# Memo: Cursing at Work



## mile9socounty (Apr 15, 2009)

(This is an actual memo handed out to us at work today.)

Dear Employees:

It has been brought to management's attention that some individuals throughout the company have been using foul language during the course of normal conversation with their co-workers.

Due to complaints received from some employees who may be easily offended, this type of language will no longer be tolerated. Therefore, a list of 18 New and Innovative 'TRY SAYING' phrases have been provided so that proper exchange of ideas and information can continue in an effective manner.

#1
Try saying: I think you could use more training.
Instead of: You don't know what the f__ you're doing.
#2
Try saying: She's an aggressive go-getter.
Instead of: She's a f__ing bit__.
#3
Try saying: Perhaps I can work late.
Instead of: And when the f__ do you expect me to do this?
#4
Try saying: I'm certain that isn't feasible.
Instead of: No f__ing way.
#5
Try saying: Really?
Instead of: You've got to be sh__ing me!
#6
Try saying: Perhaps you should check with...
Instead of: Tell someone who gives a sh__.
#7
Try saying: I wasn't involved in the project.
Instead of: It's not my f__ing problem.
#8
Try saying: That's interesting.
Instead of: What the f__?
#9
Try saying: I'm not sure this can be implemented.
Instead of: This sh__ won't work.
#10
Try saying: I'll try to schedule that.
Instead of: Why the f__ didn't you tell me sooner?
#11
Try saying: He's not familiar with the issues.
Instead of: He's got his head up his a__.
#12
Try saying: Excuse me, sir?
Instead of: Eat sh__ and die.
#13
Try saying: So you weren't happy with it?
Instead of: Kiss my a__.
#14
Try saying: I'm a bit overloaded at the moment.
Instead of: F__ it, I'm on salary.
#15
Try saying: I don't think you understand.
Instead of: Shove it up your a__.
#16
Try saying: I love a challenge.
Instead of: This f__ing job sucks.
#17
Try saying: You want me to take care of that?
Instead of: Who the f__ died and made you boss?
#18
Try saying: He's somewhat insensitive.
Instead of: He's a pr_ck.


Thank You,
Management.

(Most of this comes out in the brush. Normally we don't say too much to anyone around the compounds. That's how you get noticed.)


----------



## forestryworks (Apr 15, 2009)

kinda humorous


----------



## Zackman1801 (Apr 15, 2009)

Some of those were completely hilarious. Especially numbers 2-3.

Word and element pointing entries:

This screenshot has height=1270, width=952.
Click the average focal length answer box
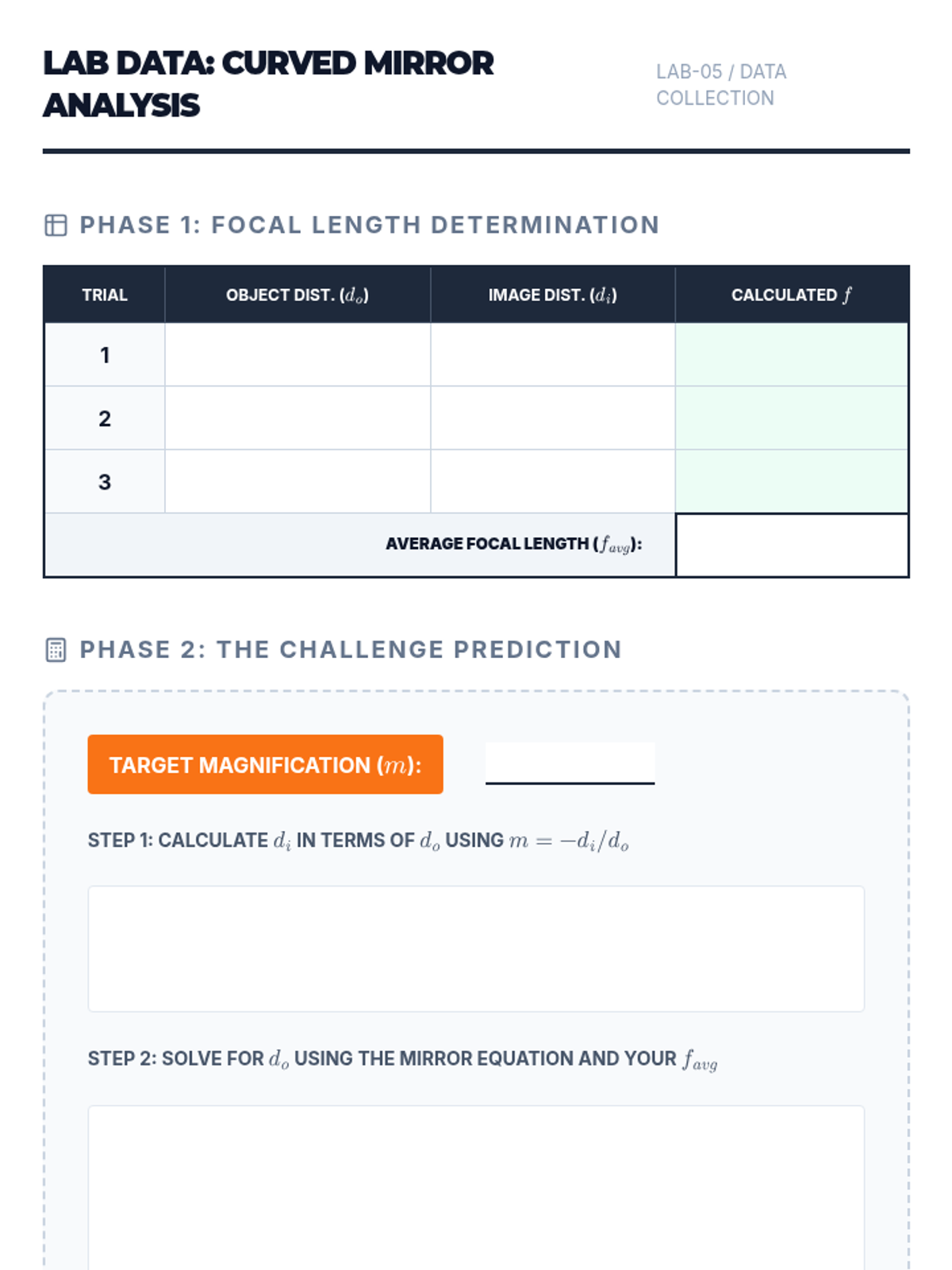click(792, 545)
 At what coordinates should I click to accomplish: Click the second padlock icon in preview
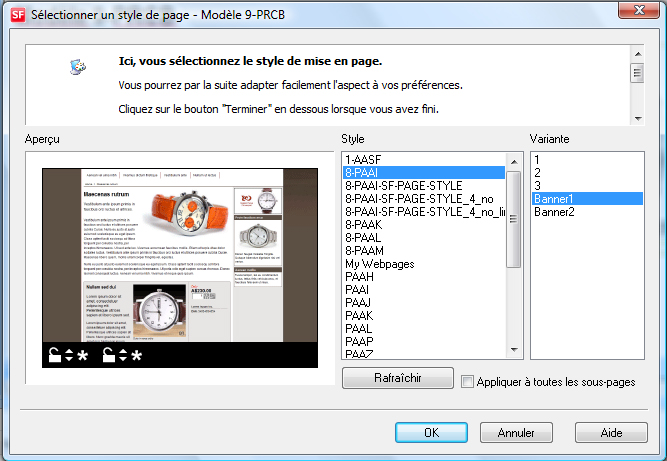tap(107, 355)
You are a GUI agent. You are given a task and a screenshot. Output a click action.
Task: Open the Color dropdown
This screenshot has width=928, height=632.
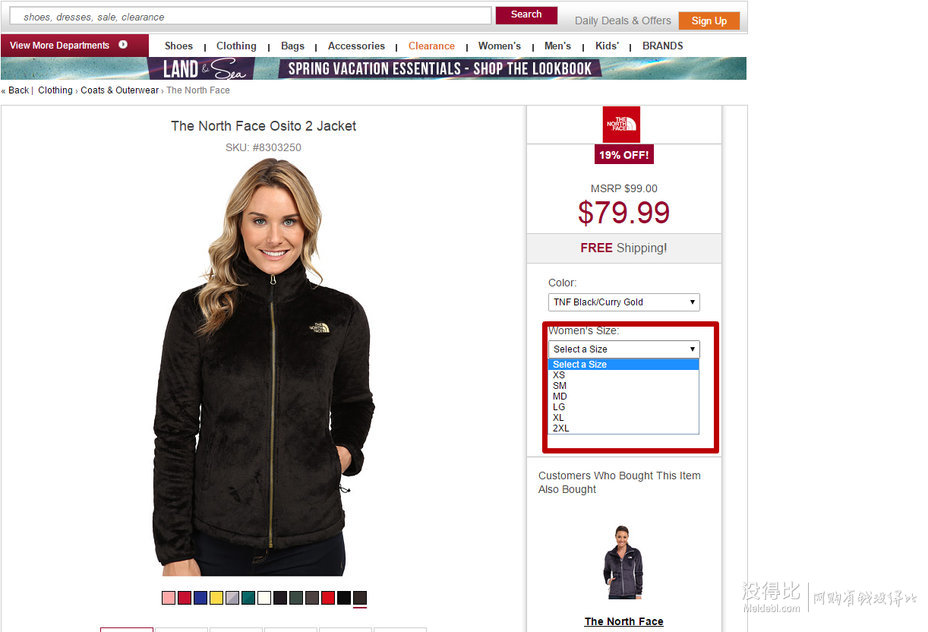click(624, 302)
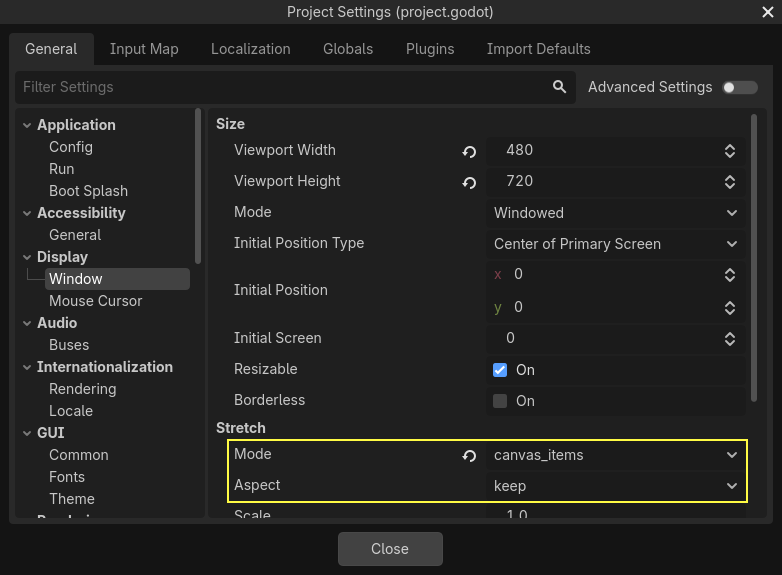Revert Stretch Mode using the reset icon
The width and height of the screenshot is (782, 575).
469,456
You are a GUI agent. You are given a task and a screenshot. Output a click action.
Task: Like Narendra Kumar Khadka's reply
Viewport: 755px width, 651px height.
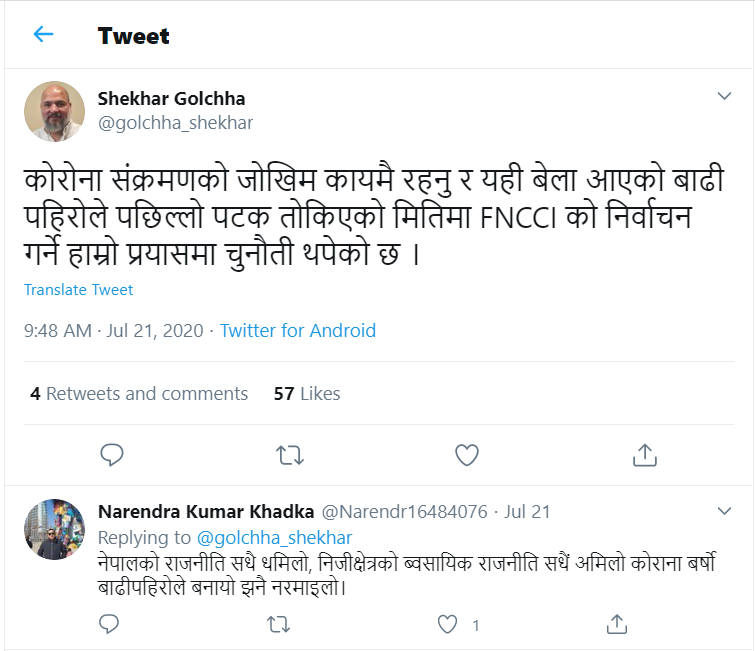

▶ _Required task 1_
Can you rewrite the entries, beginning at the line that has "At what coordinates" and stopping after the last entry, with "GUI agent" replaced by "interface agent" and everything else unchanged? Leave the pictures out of your answer.
▶ _Required task 2_
What comes next in the forum thread about the cursing memo? Finish out the next part of it.
The forum thread about the cursing memo and the entries are unrelated to each other.

▶ _Expected answer 1_
 At what coordinates should I click to accomplish: Click the second padlock icon in preview
tap(107, 355)
You are a interface agent. You are given a task and a screenshot. Output a click action.
Task: Open the Color dropdown
This screenshot has width=928, height=632.
click(624, 302)
Revert Stretch Mode using the reset icon
The width and height of the screenshot is (782, 575).
469,456
You are a interface agent. You are given a task and a screenshot. Output a click action.
Task: Like Narendra Kumar Khadka's reply
Viewport: 755px width, 651px height.

▶ _Expected answer 2_
----------



## Ontario_Logger (Apr 15, 2009)

:hmm3grin2orange::hmm3grin2orange:


----------



## mile9socounty (Apr 15, 2009)

I'm personally fond of #16.


----------



## Zackman1801 (Apr 15, 2009)

mile9socounty said:


> I'm personally fond of #16.



that one made me laugh pretty hard. Along with #12. That one was pretty good. I think i would die laughing if someone seriously handed me a paper with these on it.


----------



## mile9socounty (Apr 15, 2009)

They should have added one more to the list.

#19
Try saying: I think I have worn myself out for the day.
Instead of: I f__ing quit!


----------



## TimberFaller660 (Apr 15, 2009)

good stuff!!! :hmm3grin2orange:


----------



## slowp (Apr 15, 2009)

I think I will print it and hang it up in my office.


----------



## lfnh (Apr 15, 2009)

slowp said:


> I think I will print it and hang it up in my office.



LOL,
um, thinking of early retirement, are ya?


----------



## mile9socounty (Apr 15, 2009)

slowp said:


> I think I will print it and hang it up in my office.



Lol. I'm going to see if I can't get another copy of the memo myself. Post it up on the wall or something. I still have the one they gave me. Just filled in the blanks and doodled on it. The refresher course is boring as hell. But got that and the pack test out of the way, for another year.


----------



## windthrown (Apr 15, 2009)

What the :censored:? What kind of :censored:ing memo is that :censored:???


----------



## 056 kid (Apr 16, 2009)

#### that ####...


----------



## duckman_04290 (Apr 16, 2009)

thats awesome


----------



## BC_Logger (Apr 16, 2009)

I love the first one

#1
Try saying: I think you could use more training.
Instead of: You don't know what the f__ you're doing.


----------



## KD57 (Apr 16, 2009)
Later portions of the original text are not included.